Plymouth’s chassis remained much the same as the 1957-58 cars except for optional $88 ‘Constant Level’ Torsion-Aire rear-axle air suspension, with an under-bonnet compressor supplying high-pressure air to springs mounted between the body and rear suspension. A height control valve automatically raised the back end whenever load was applied, allowing the car to always sit level. Unlike General Motors’ version, if the system failed the Plymouth could still be driven. Interiors featured instruments with an aircraft-type housing and buttons for the transmission. To the right five more buttons operated heater, defroster, and air conditioning, meaning every control except the radio and clock was within easy reach of the driver.

Fury interiors offered variety, with a choice of four carpet colours and viscose-nylon Jacquard cloth with bolsters of colour-coded vinyl with pleated inserts. Dash panels were finished in colour-matched ‘No-Glare Royalite.’ Gadgets included an automatic headlight beam changer. The sensitivity was controlled by the driver and automatically dimmed the headlamps when an approaching vehicle was 900-1200ft away. It could also dim the lights when following another car. Using the same photoelectric principle the Mirror-Matic option adjusted the rear-view mirror when headlights behind hit the photoelectric cell. Mirror-Matic could be switched between city, highway or off.

Ride and handling, thanks largely to the torsion bar front suspension, continued to be Plymouth strong points as noted by period road test magazines. Motor Life and Motor Trend thought their road holding comparable to a good sports car. The 11-millionth Plymouth was built in March at Lynch Road, but the corporation was in the midst of a shake-up. With 458,261 cars built during the model run, Plymouth managed to hang onto third place in sales, but Ford and Chevrolet sold over a million more and accounted for nearly half the new car sales in 1959.

“A big reason is Plymouth’s production and sales difficulties,” commented Motor Life magazine, noting: “quality is its weakest point, materials are not as good as competitors and assembly is inferior.” Despite that, Motor Life also felt, “The 1957-59 Plymouths will be pointed to in years to come as great cars.” Unfortunately, consumers were aware of Plymouth’s decreasing build quality, and although getting the quality back by 1960, thanks to their offbeat styling in the early Sixties, it would be 1971 before the company returned to third place.

Also hindering sales was a continuing programme to separate Plymouth dealers. Plymouth dealerships dropped from 6308 to 4138 due to Dodge dealers giving up their Plymouth franchise. The successful low-priced 1960 Dodge Dart also hurt Plymouth sales. July ’59 found Plymouth and DeSoto combined into a single division, with Chrysler and Imperial combined into a second one and Dodge in a division of its own.

In August Plymouth-DeSoto was division renamed Plymouth-DeSoto-Valiant. For 1960, it was all change; the new six replaced the old flathead and Chrysler switched to unibody construction, with the frame and body now one integral welded component. Powered by that new slant six engine, the new compact Valiant also robbed sales from Plymouth.

“I use the Plymouth whenever I can,” says Nick, “I recently took it to the American Speedfest and was a bit nervous for the first mile or two of motorway, but it drove spot-on. A good run did it the world of good. I’m really glad I went since I met a lot of nice people who are really into old cars. If I go into the supermarket I’ll park across four spaces, but otherwise it’s fine to drive, you obviously allow for the drum brakes all around and plan ahead.

“To be honest it’s my pension fund,” admits Nick. “I love the car and have no intentions to sell it, but I’ve been in the motor trade over 25 years and of course the value of decent classic cars is going up all the time. I like the appearance, the tailfins, and the colour struck me straight away – so many get painted red. Plus, it’s quite rare. For every 10,000 1957 Chevrolets there’s probably about 400 Plymouths, so that rarity really appealed too. But I like it most because it’s a comfortable car to drive − it rides smoother than my modern Audi – I can’t fault it.”

◆ **SHORT EXERCISE A**
According to the Plymouth text, how many cars did Plymouth build during the model run?
◆ **SHORT EXERCISE B**
Copy everything in the Plymouth text from "In August Plymouth-DeSoto" down to "and plan ahead.".
The material that comes after this point is separate from the Plymouth text.

◆ **AVAILABLE DATA**
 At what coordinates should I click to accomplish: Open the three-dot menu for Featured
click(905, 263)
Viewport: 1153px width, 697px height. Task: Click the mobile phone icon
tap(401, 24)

◆ **FULL OUTPUT A**
458,261 cars.

◆ **FULL OUTPUT B**
In August Plymouth-DeSoto was division renamed Plymouth-DeSoto-Valiant. For 1960, it was all change; the new six replaced the old flathead and Chrysler switched to unibody construction, with the frame and body now one integral welded component. Powered by that new slant six engine, the new compact Valiant also robbed sales from Plymouth.

“I use the Plymouth whenever I can,” says Nick, “I recently took it to the American Speedfest and was a bit nervous for the first mile or two of motorway, but it drove spot-on. A good run did it the world of good. I’m really glad I went since I met a lot of nice people who are really into old cars. If I go into the supermarket I’ll park across four spaces, but otherwise it’s fine to drive, you obviously allow for the drum brakes all around and plan ahead.